Когда я в мыслях добрался до воспоминаний о нашей, полной приключений, поездке на автомобиле через затопленный мост и о разбушевавшейся вскоре после этого грозе, у меня как при взмахе волшебной палочки вдруг возникла перед глазами картина вместе с маленькой деталью, которая тогда ускользнула от моего внимая и о которой я ни разу потом не вспомнил. Это настолько меня взволновало, что я сел.

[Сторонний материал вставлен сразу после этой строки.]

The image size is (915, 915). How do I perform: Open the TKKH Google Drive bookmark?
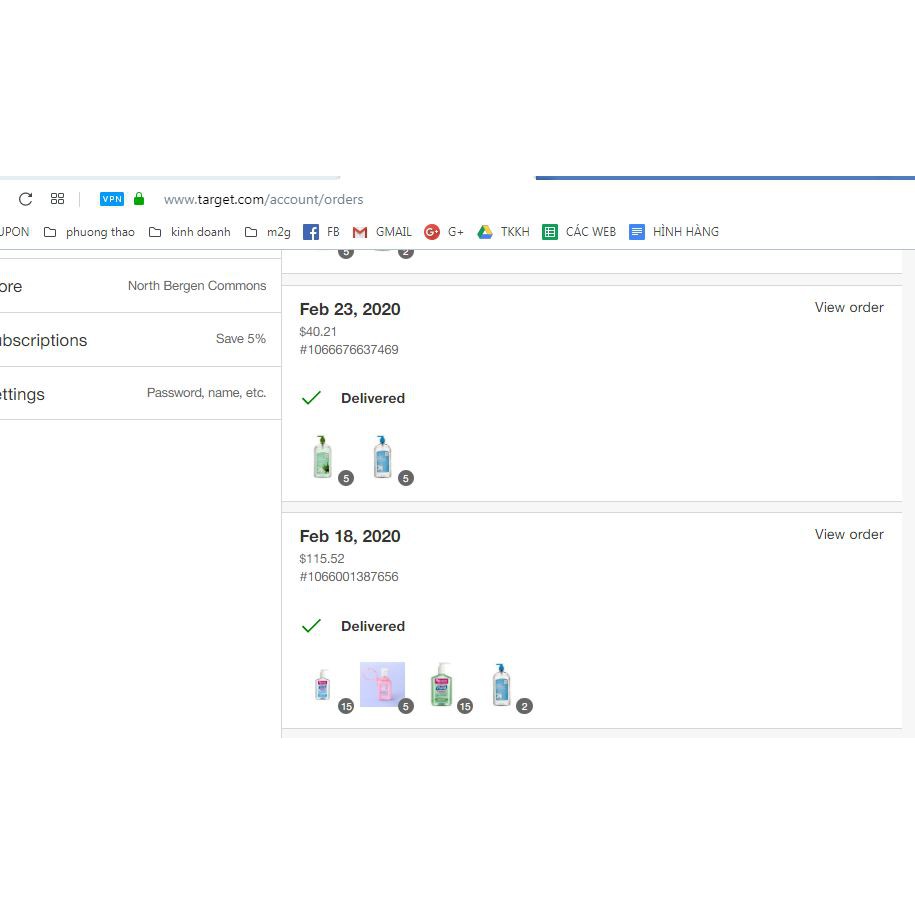[x=504, y=232]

Да, без сомнения я вспомнил все совершенно ясно. На дворе тогда бушевала гроза точно также как сейчас. Под прикрытием въезда мы выходим из машины — я медленно и с трудом, потому что у меня повреждена щиколотка, Сатурнин помогает мне, берет меня под руку с правой стороны, мадемуазель Барбора запирает машину и затем по-дружески поддерживает меня с левой стороны. Все мы хохочем под гул грома и медленно входим в холл, минуя распределительный щит с массой предохранителей, как вдруг раздается оглушительный раскат грома, и из щита вылетают искры. Сатурнин от испуга вздрагивает, и мы снова начинаем хохотать. Со второго этажа раздается голос доктора Влаха.Я слушаю, что он говорит, но одновременно краешком глаза вижу, как Сатурнин правой свободной рукой выключает главный выключатель на распределительном щите.